梗 概
要石
ゲームプレイヤーであるビーバーはプレイしていたゲームをきっかけに、生成AIがコントロールしているすべてのゲームのある共通点に気づく。それらのゲームでは死亡するとゲーム内世界が崩壊するNPC「ウーフニック」が必ず生成されていたのだ。それをフォーラムで話そうとした時点で、謎の機関につかまり、「ウーフニック」の話題に触れないようにと釘をさされ、解放される。その後、地下鉄のホームで「ウーフニック」に似た人物を見かけ、追いかけようとしたが見失ってしまう。生成AIが現実の学習データをもとにモデルが作製されていることから、現実に「ウーフニック」がいる可能性に考えつつもビーバーは自分の日常に戻っていく。
ビーバーは「The Fall of Arc」と呼ばれるゲームのアーリーアクセス版をプレイする。これはアークという街が崩壊した状況から推理していき、少しずつ時間を巻き戻し、アークがなぜ崩壊したのかを解き明かすゲームで、生成AIが組み込まれたゲームシステム側が同じ街、同じNPCに対して毎回多種多様な崩壊の要因と過程を作り上げるようになっている。ビーバーは何度かゲームをプレイしたのち、毎回必ず最初に「ウーフニック」と呼ばれるキャラクターが死亡した瞬間からアークが崩壊することに気づく。これが仕様なのかバグなのかを問い合わせたところ、仕様ではなく、生成AI側のバグだという返事が返ってきた。
その話をビーバーは別のゲーム仲間に話す。すると、そのゲーム仲間は、同様にAIが生成するキャラクターが登場する別のオープンワールドゲームで、ある特定NPCが死んでしまうと、ゲーム内モンスターがあらゆるNPCを殺してしまい、ゲームが進行不可能になるという話をする。ビーバーがその特定のNPCのグラフィックを見せてもらうと「ウーフニック」にどことなく似ていた。SNSを検索したところ、似たような現象は生成AIが組み込まれたいくつかのゲームで起こっており、それらは必ずある特定のNPCのゲーム内での死亡によって起こっていて、そのNPCのグラフィックにはどことなく共通性があった。
似た事例の情報をより広く集めるためにフォーラムでスレッドを立ててすぐにビーバーは詐欺容疑で逮捕される。ビーバーを連行したのは公的機関の職員だと名乗る二人組だった。ビーバーは警察署とも思えないような場所で二度と「ウーフニック」の話題に触れないように念を押され、何日間かの取り調べの後で解放される。出所後、職場復帰したビーバーは地下鉄のホームで「ウーフニック」に似た女性を見かけ、追いかけようとしたが、見失ってしまう。
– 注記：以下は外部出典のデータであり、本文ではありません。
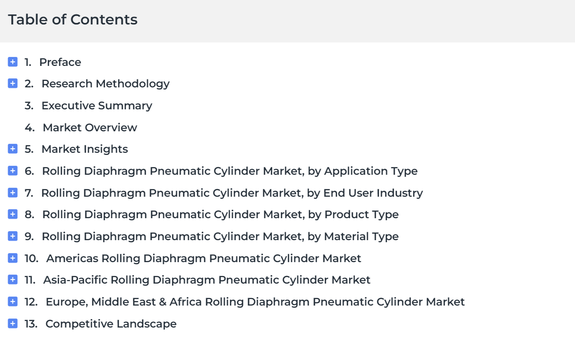Expand Research Methodology with its plus icon
575x345 pixels.
coord(12,83)
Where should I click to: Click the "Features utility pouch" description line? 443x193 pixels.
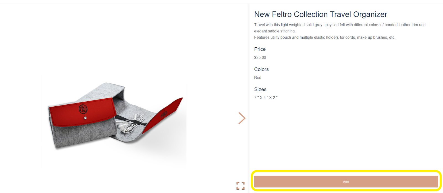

ビーバーは生成AIが現実の学習データをもとにモデルが作製されていることから、現実に「ウーフニック」と同じ存在がいることに思い当たるが、ビーバー自身にはもう確かめようがない。なので、ビーバーは仕方なく、普段の日常に帰っていく。この世界が終わらないことを信じながら。
文字数:1214
内容に関するアピール
ボルヘスの『幻獣辞典』に「足萎えのウーフニック」という「神の前にこの世を正当化する使命を帯びた正しき人間」に関する項目があります。それが実際にこの世界にあり、学習モデルが彼らも含めて学習し、最終的な出力結果としてのゲーム世界で彼らが実際にその世界を成り立たせる柱になっていたら面白いのではないか、と思いこの梗概を作成しました。
宇宙または時間を扱うSFかというと少し疑問点は残りますが、この宇宙や世界を成り立たせている何かというのを中心に据えているので、宇宙SFという扱いでお願いします。